UCL News


New synthetic biology network

6 June 2008


John Ward smb.ucl.ac.uk/molecular-microbiology/professor-john-ward-2.html" target="_self"> Professor John Ward

UCL has been chosen as the hub of one of seven new synthetic biology networks, located at universities across the UK. Researchers across six departments at UCL and Birkbeck College are involved in the network, entitled Synbion.

Four UK research councils have come together to announce funding for the new projects, designed to rapidly build the UK's expertise and capacity in the emerging field of synthetic biology.

The Biotechnology & Biological Sciences Research Council (BBSRC) and the Engineering & Physical Sciences Research Council (EPSRC) have awarded funding to seven new 'networks' in synthetic biology to allow UK researchers to build links across institutions and discipline boundaries to form a true synthetic biology community. The networks, which formally involve eight universities, will have a strong social and ethical dimension and, where relevant to the projects, also have funding from the Economic & Social Research Council (ESRC) and the Arts & Humanities Research Council (AHRC).

Synthetic biology is the engineering of biology - the synthesis of complex, biologically based, or inspired systems that display functions that do not exist in nature. Many scientists believe that this approach will ultimately result in the rational and systematic design of systems that may help us to address the major challenges of the future. Possible applications of synthetic biology could include the creation of systems to generate power, new medical applications, nanoscale biological computers, new approaches to cleaning up dangerous waste or sensitive biosensors for health or security applications. The new projects aim to increase capability so that the UK is at the forefront of this research, and a significant part of this will entail bringing bioscientists, engineers, computer scientists and others together.

The aim of the Synbion Network will be to explore the full range of what biologically designed elements could achieve in the fields of electronics, optics, opto-electroincs and magnetics, and combinations of these fields.
• • • • •
Directions:
a: Name every research council mentioned in the synthetic biology news item.
b: Please resume the synthetic biology news item, picking up after its final sentence.

Supplied data:
• • • • •
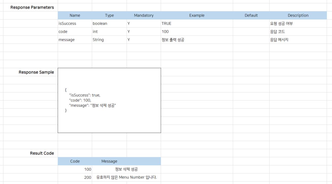
Task: Select the "Result Code" label cell
Action: point(42,153)
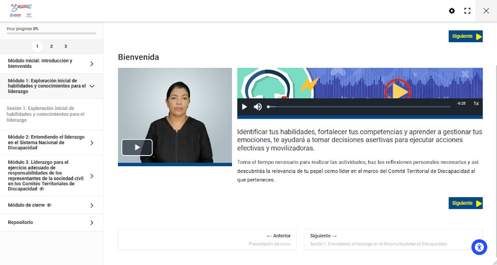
• • • • •
Responses for each task:
a:
- Biotechnology & Biological Sciences Research Council (BBSRC)
- Engineering & Physical Sciences Research Council (EPSRC)
- Economic & Social Research Council (ESRC)
- Arts & Humanities Research Council (AHRC)

b:
Over three years the Network members will be challenged to discuss not only the design of novel bio-electronic and bio-optical devices but also to consider how to best manufacture and scale-up such devices. The initial network will bring together biologists (molecular biologists, microbiologists, biophysicists and bioinformaticians), social scientists, physicists, chemists, chemical and biochemical engineers. The ability to design and construct novel genetic entities leads to issues of ethical, social and legal challenges, which is being addressed at UCL with members of the Science and Technology Studies department.

Professor John Ward (UCL Institute for Structural and Molecular Biology) will lead Synbion with Dr Irilenia Nobeli (Department of Crystallography at Birkbeck). Professor Ward said: "This network gives UCL and our colleagues a head start in what promises to be a very exciting and productive new field of research"

The total investment by the research councils is almost £900,000. The networks will use this funding to build multidisciplinary links between different labs and develop the tools and language required for synthetic biology research, enabling the UK to punch its weight internationally in this field.

Professor Nigel Brown, BBSRC Director of Science and Technology, speaking on behalf of all four funding research councils, said: "The UK has world-class bioscience and engineering communities and our aim is to build capacity for a world-leading UK synthetic biology research community quickly. Synthetic biology has huge potential to help us both further our understanding of natural biological systems and also develop new biologically based systems to tackle future challenges. The four research councils working together in this initiative shows that the future of synthetic biology in the UK relies not only on bringing together biologists and engineers but also on ensuring that the societal issues are considered from the start."